Eye For Film >> Movies >> Our New President (2017) Film Review
Our New President
Reviewed by: Amber Wilkinson
In an era when 'fake news' has become a favourite phrase around the world - most notably as a get-out clause for presidents allergic to facts - Maxim Pozdorovkin's documentary is a timely addition to the debate. Creating a collage of found footage, including news propaganda and social media clips, he explores the representation of Hillary Clinton and Donald Trump in Russia during the presidential campaign. The result is an often funny but sometimes chilling consideration of the insidious nature of media spin.
"The time of unbiased journalism is over," declares Dimitry Kiselyov to his staff at Russia Today (now rebranded simply as RT) - a network funded by the Russian government that has been expanding its 'soft power' in English language countries in recent years and which recently attracted attention in the UK when former SNP leader Alex Salmond announced he would host a show on the channel. Kiselyov hosts a nightly show, full of portent, which heavily backed Trump, while portraying Clinton as unstable and ill, at best, and cursed by a mummy at worst.
This last little gem provides a framing device for the film, which shows, in a trippy set of sequences, Clinton in Russia in 1997 when she visited the Siberian Ice Maiden - a mummy from 5BC who is said to have put the evil eye on the presidential hopeful. While it underscores the way in which we all-too-easily accept certain ideas as fact, the film's structure as a whole is somewhat shapeless, aiming to immerse us rather than build a strong through line. Carved up into sections that seem to have been arbitrarily inserted more to emulate the Youtube nature of the material rather than to serve any useful purpose to the viewer, it nevertheless gathers momentum.
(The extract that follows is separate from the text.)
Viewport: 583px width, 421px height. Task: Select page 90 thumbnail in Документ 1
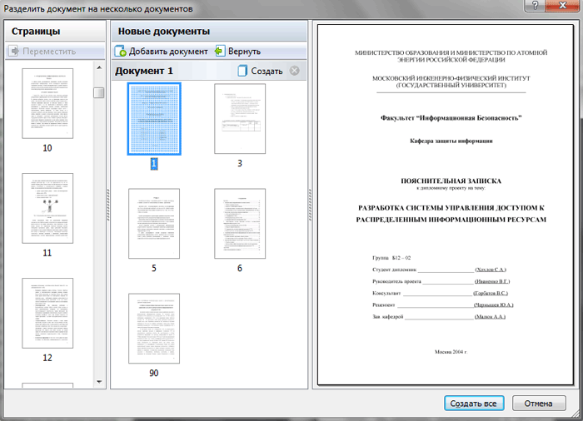153,328
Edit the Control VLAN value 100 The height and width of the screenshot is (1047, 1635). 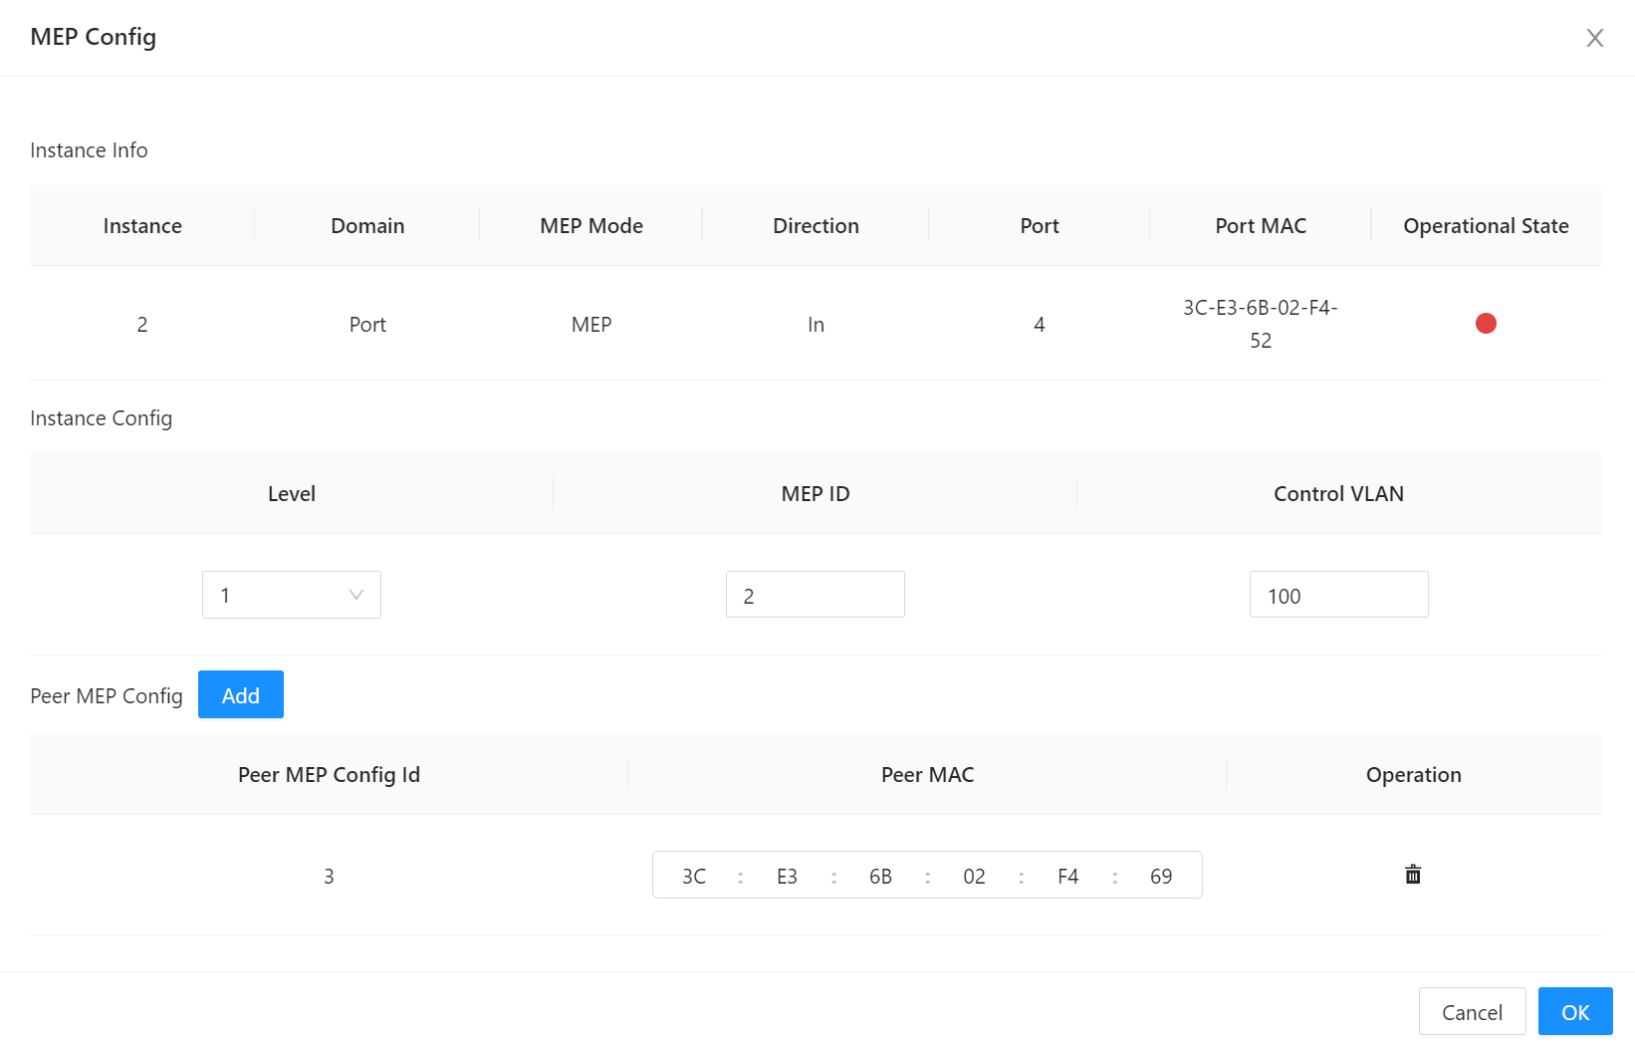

Pozdorovkin isn't trying to present new information here and there is very little context provided, but it is not so much what is being shown as the sheer weight of material. From elderly Russians composing odes to Trump to clips of Clinton apparently laughing maniacally, seeing them en masse may be amusing but it also gives a sense of the drip-drip nature of many of the basic ideas behind this sort of propaganda. This may be a Russia-centric look at the way memes and ideas quickly percolate through society but it also nudges us to consider the ways in which we consume and disseminate news to our own networks.
The film is not without its frustrations, such as the very short amount of screentime given to the 'troll factory' in St Petersburg tasked with pumping out propaganda day and night. But Pozdorovkin is determined to make us feel the media barrage, showing how difficult it can be to sort the wheat from the chaff when we're consuming 'opinion' under the cloak of 'news'.